TASK GOAL: Return the records from the first line through the line containing "Click the Arts", and leave out the pictures.

SOURCE MATERIAL:
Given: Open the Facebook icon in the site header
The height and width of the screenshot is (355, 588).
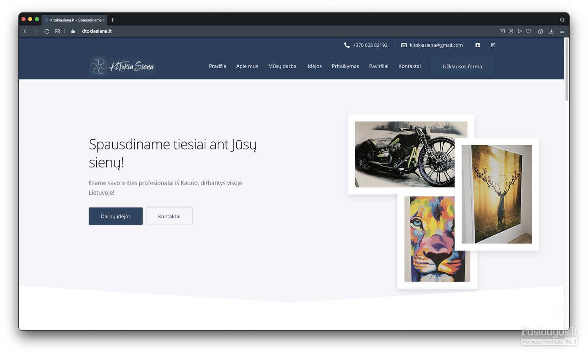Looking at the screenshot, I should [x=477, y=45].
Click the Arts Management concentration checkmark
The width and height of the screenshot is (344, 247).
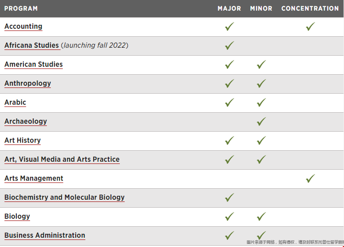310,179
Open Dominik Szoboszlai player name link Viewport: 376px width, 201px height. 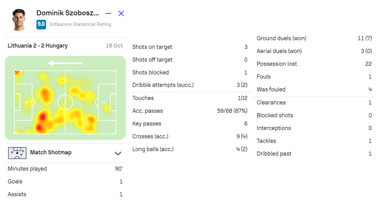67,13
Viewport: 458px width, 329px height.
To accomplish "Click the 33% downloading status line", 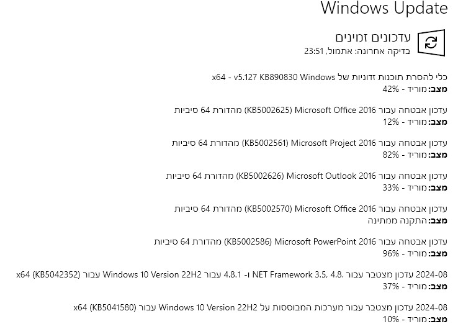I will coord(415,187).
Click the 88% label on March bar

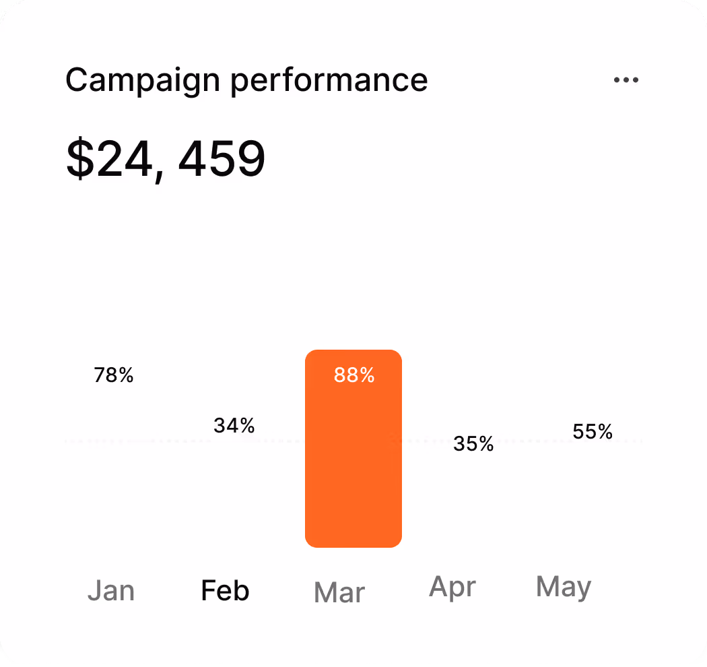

ANSWER BOX:
Given: Open the Facebook icon in the site header
The height and width of the screenshot is (355, 588).
Looking at the screenshot, I should [x=477, y=45].
Click the Arts Management concentration checkmark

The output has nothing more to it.